▸ Passage:

:::

Thinlas Chorol was born in Takmachik, a remote village in western Ladakh. Her mother died when she was just a baby.

“In my holidays, I used to go up the mountain with my father and our herds of goats and sheep,” she explains.

” I was afraid something might happen to him if he was alone.” Wandering the mountains with her father was, she said, “the bliss of my childhood”.

Making her way in the wider world wasn’t so easy. She went to a college near Leh, the only opportunity for Ladakhis from remote villages to study in their native language.

Thinlas began trekking with foreign volunteers at her college.

One woman told her how having had to beat off unwanted sexual advances from her male guide, she now wanted a female guide. “I had been born in the mountains. It was natural for me to slip into that role,” she says.

It turned out to be a very different experience from wandering with her father. Locals assumed she was a tourist, since there was no such thing as a female guide, and spoke to her in English.

:::

▸ Dataset:

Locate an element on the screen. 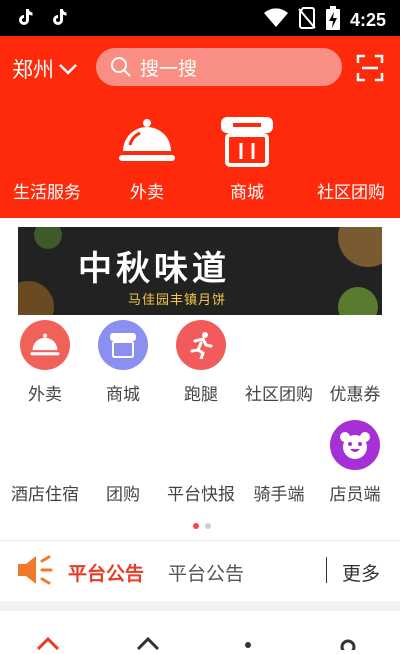 The width and height of the screenshot is (400, 654). grid-item-community-group: 社区团购 is located at coordinates (279, 362).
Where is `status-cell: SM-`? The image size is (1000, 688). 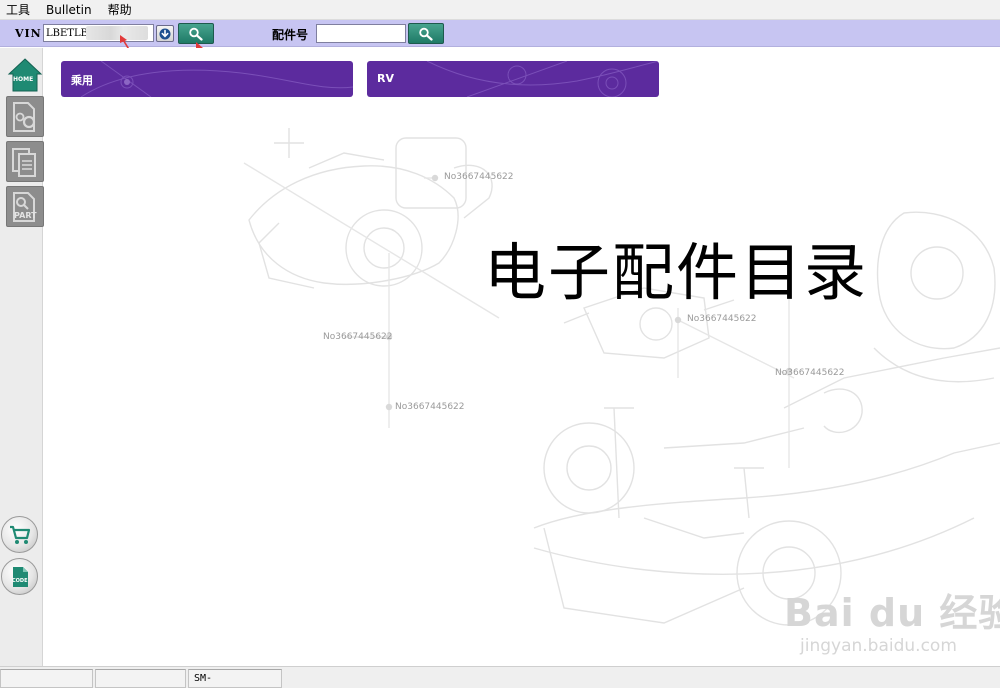 status-cell: SM- is located at coordinates (235, 678).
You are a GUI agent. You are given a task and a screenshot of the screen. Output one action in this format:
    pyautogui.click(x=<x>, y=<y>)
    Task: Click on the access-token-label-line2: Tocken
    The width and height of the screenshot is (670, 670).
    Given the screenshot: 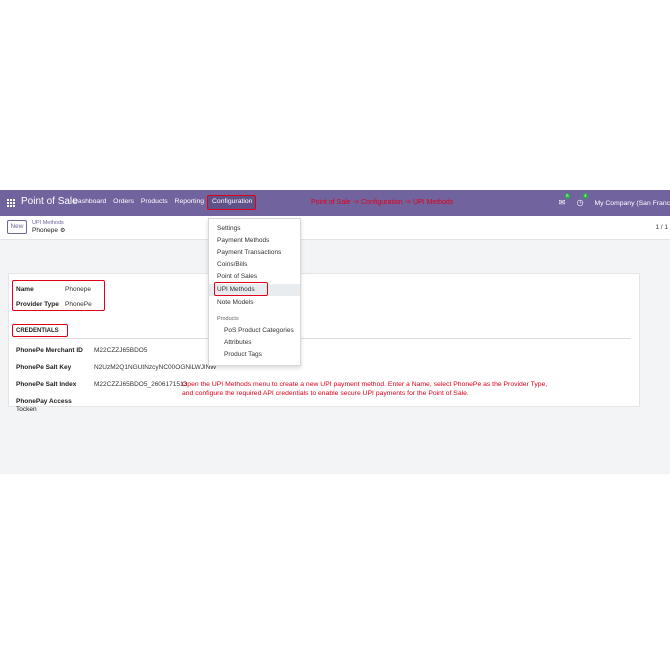 What is the action you would take?
    pyautogui.click(x=26, y=410)
    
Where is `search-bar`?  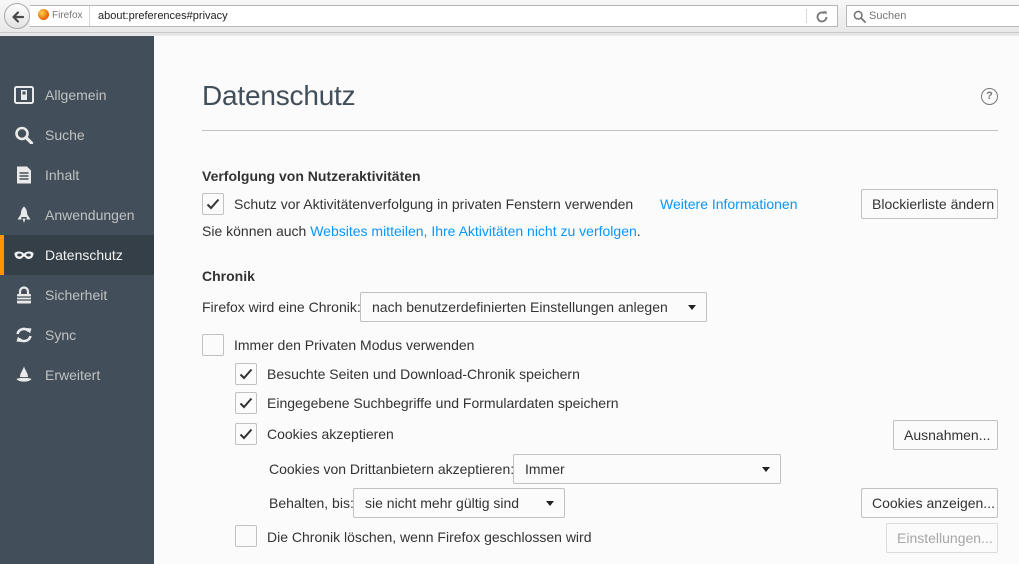
search-bar is located at coordinates (932, 16).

:::

▸ Aim of the task:
Carry the passage about Thinlas Chorol forward, starting right after its last sentence. The listing has nothing to do with the passage about Thinlas Chorol.

▸ Answer space:
But the trip was a success, and at the end her client suggested she should make her living from being a guide. With that encouragement, Thinlas began looking for work.

Local travel agencies offered her cultural work, taking tourists around the famous monasteries along the Indus valley, and she was told that local custom wouldn’t tolerate a woman going into the mountains with foreigners.

But with help from her American English teacher, Thinlas persevered, got some qualifications and, after a few years as a freelance, set up her own agency.

Now she is training more female guides.